A quick heads up on an article written by a very talented UCSF psychiatrist named John Young, which I had the opportunity to co-author. John observed that, despite all the recent literature about handoffs (such as here and here), no one has given much thought to the Mother of all Handoffs: the transition of outpatient panels from graduating residents to brand new interns that happens around July 1st every year.
In the article, in this week’s JAMA, we point out that the “year-end handoff” carries a number of additional risks above and beyond the usual threat of fumbles. For example,
- Most handoffs involve two providers of comparable knowledge and experience. The year-end handoff involves a handoff from a seasoned expert (the graduating resident) to a novice (the brand new intern, who was a med student a week earlier);
- The volume is huge: for an individual resident, the handoff may involve as many as 100-200 patients; for a clinic, often 1000-3000 patients; for the nation, about 1 million handoffs every year. It seems like a near-certainty that individuals and systems will be overwhelmed;
- Patients may lose trust or suffer other clinical or psychological deteriorations as they experience the loss of their long-time provider.

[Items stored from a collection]
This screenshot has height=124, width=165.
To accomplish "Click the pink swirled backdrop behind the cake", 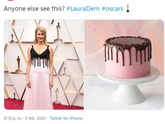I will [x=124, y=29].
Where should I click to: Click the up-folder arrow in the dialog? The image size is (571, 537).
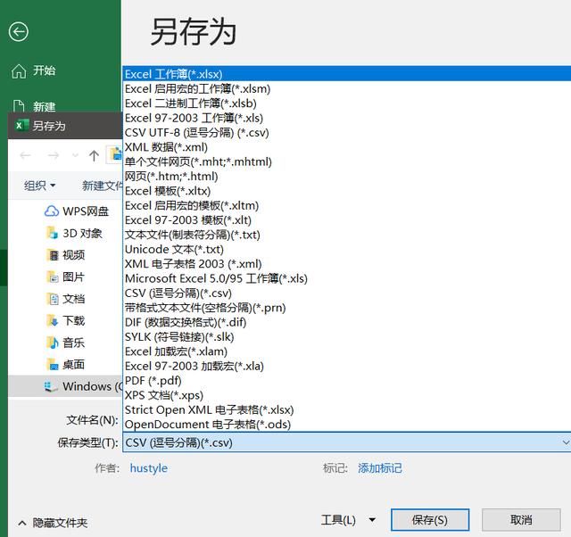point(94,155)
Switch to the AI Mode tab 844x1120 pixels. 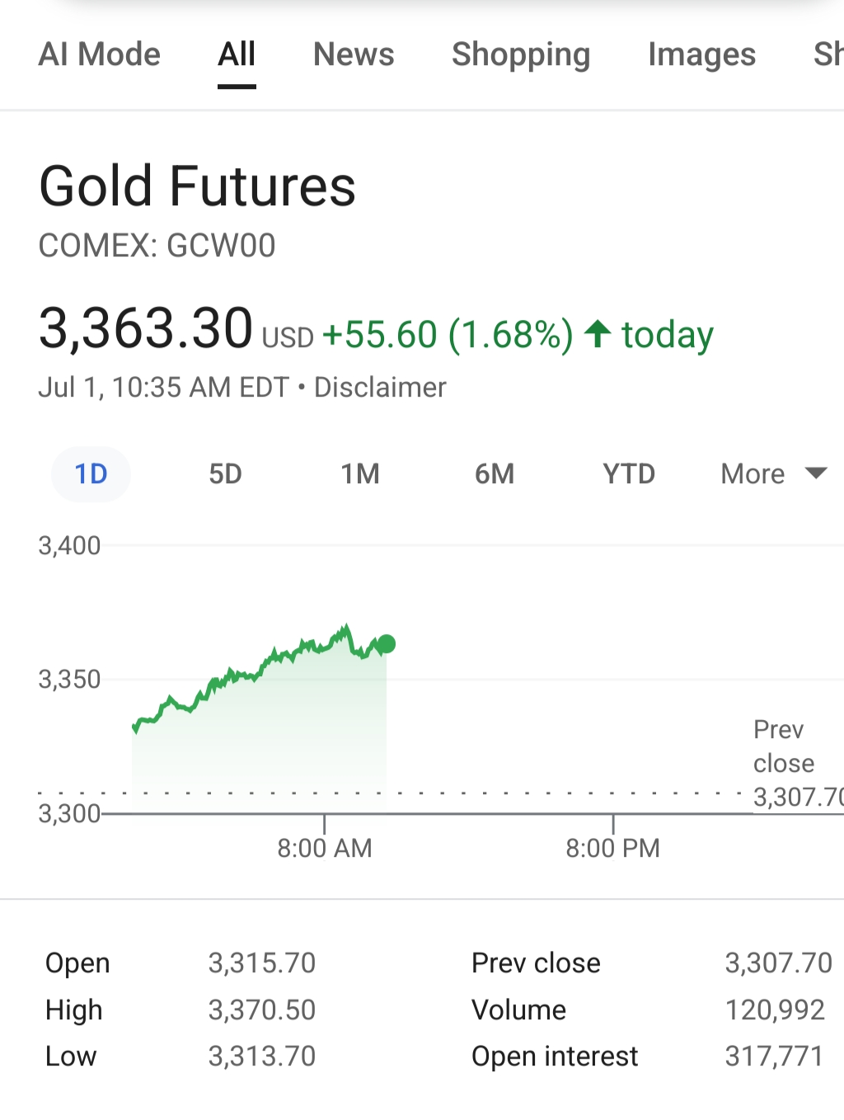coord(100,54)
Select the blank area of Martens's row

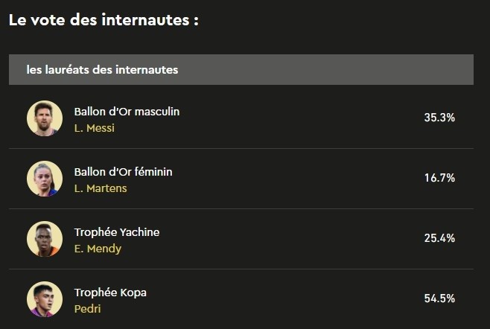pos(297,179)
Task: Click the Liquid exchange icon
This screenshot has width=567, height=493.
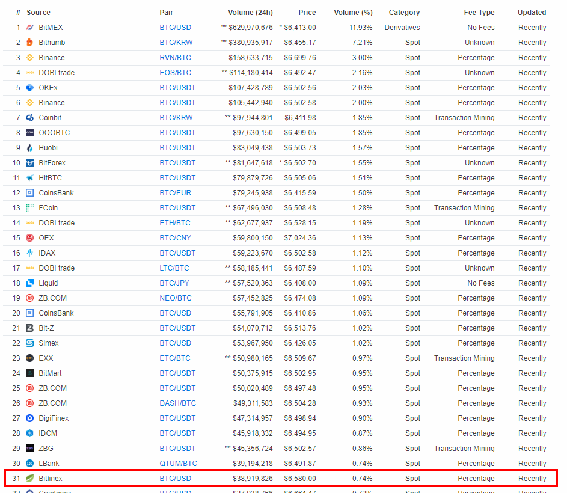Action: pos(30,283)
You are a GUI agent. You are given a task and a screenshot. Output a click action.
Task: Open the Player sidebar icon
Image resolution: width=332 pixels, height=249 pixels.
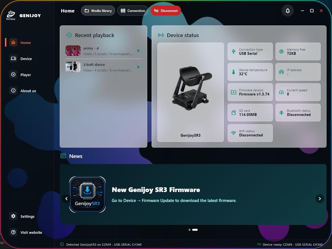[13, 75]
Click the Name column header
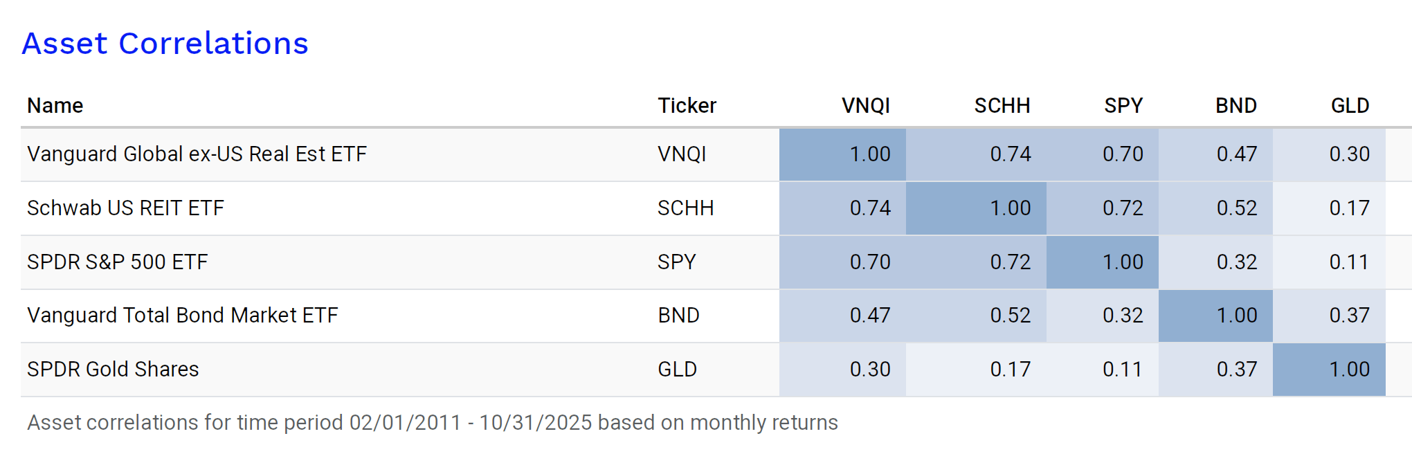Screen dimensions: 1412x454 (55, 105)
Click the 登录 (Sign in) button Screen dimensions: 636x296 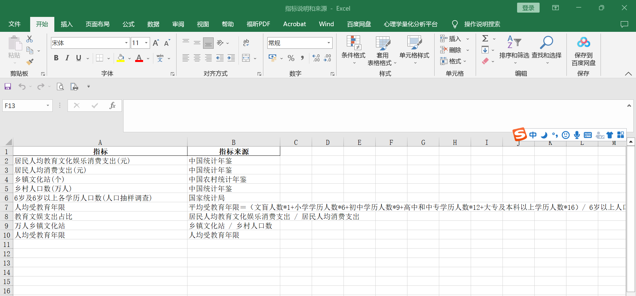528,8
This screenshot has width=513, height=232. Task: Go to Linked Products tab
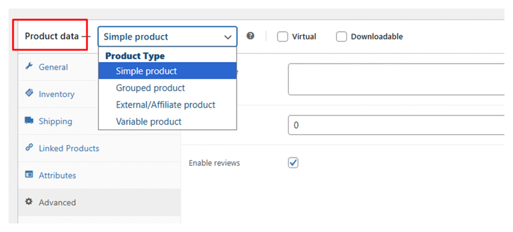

**Exercise requirements**
Please print the handoff passage from "A quick heads" to "1st every year.". You won't need the records for this.

**Problem solution**
A quick heads up on an article written by a very talented UCSF psychiatrist named John Young, which I had the opportunity to co-author. John observed that, despite all the recent literature about handoffs (such as here and here), no one has given much thought to the Mother of all Handoffs: the transition of outpatient panels from graduating residents to brand new interns that happens around July 1st every year.